The narrator is utterly unreliable, a problem in a work that purports to be “journalism.”
In the Author’s Note, Wolff brags, “Many of the accounts of what has happened in the Trump White House are in conflict with one another; many, in Trumpian fashion, are baldly untrue. Those conflicts, and that looseness with the truth, if not with reality itself, are an elemental thread of the book. Sometimes I have let the players offer their versions, in turn allowing the reader to judge them. In other instances I have, through a consistency in accounts and through sources I have come to trust, settled on a version of events I believe to be true.”

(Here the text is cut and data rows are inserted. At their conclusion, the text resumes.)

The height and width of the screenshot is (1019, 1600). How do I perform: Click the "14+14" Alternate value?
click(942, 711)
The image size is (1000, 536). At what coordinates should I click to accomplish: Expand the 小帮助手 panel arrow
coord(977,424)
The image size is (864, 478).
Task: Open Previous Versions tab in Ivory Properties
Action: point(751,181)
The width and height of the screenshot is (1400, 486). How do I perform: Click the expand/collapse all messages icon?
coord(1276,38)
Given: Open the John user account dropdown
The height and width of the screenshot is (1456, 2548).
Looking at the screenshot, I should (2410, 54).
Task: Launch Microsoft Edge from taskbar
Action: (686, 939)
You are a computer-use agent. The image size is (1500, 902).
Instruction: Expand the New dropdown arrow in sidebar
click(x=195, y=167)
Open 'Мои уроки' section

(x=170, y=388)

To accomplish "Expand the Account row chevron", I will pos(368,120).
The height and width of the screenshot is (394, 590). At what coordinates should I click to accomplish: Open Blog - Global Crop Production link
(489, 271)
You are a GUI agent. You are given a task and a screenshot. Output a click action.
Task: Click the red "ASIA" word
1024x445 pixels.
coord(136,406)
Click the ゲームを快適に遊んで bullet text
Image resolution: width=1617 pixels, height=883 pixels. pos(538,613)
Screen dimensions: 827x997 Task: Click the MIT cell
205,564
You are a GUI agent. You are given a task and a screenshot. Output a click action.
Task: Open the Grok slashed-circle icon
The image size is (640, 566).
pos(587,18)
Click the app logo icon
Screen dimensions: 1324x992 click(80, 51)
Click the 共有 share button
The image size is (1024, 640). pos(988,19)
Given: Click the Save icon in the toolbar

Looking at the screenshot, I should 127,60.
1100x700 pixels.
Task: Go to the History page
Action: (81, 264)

As a result, every word wobbles at the edge of the factual and readers have nothing, in the absence of cited sources, that might help sort through it all. Wolff also—with great glee—lards his account with editorial asides about the speakers, their motivation, character, relationships. No cheap shot is left unfired.
Wolff had intended to recount the first hundred days of the Trump administration. Trump’s tweets, the quickly revolving door of his administration, scandals and his circle of friends, frenemies and family provided more material than even that experienced gossipmonger could have anticipated. Then there’s the matter of the investigation into Russia’s meddling with the 2016 election, James Comey, Robert Mueller and the story that in all likelihood has only begun to unfold.
In the end, despite the dirt, Fire and Fury was a damned tedious read.
I loathe Trump. I have deep fears about the damage he and his minions have already wrought on this country, its land and water, its Constitution and government, its economy and society. I am horrified by the number of Republican members of Congress, whom I know at least once were people of common sense and honor, who have drunk Trump’s racist, xenophobic, me-first Kool-Aid. I go to bed worried about what harm Trump will inflict as I sleep, and I wake wondering what he did while I was out. I wish this book were the kind of book that could persuade, through logical argument and well-documented research, Trump’s supporters that they need to come over to the side of decency and good as quickly as possible.
It doesn’t do that.
Yet while this book is a disordered heap, it seems to add evidence that my anxieties are justified.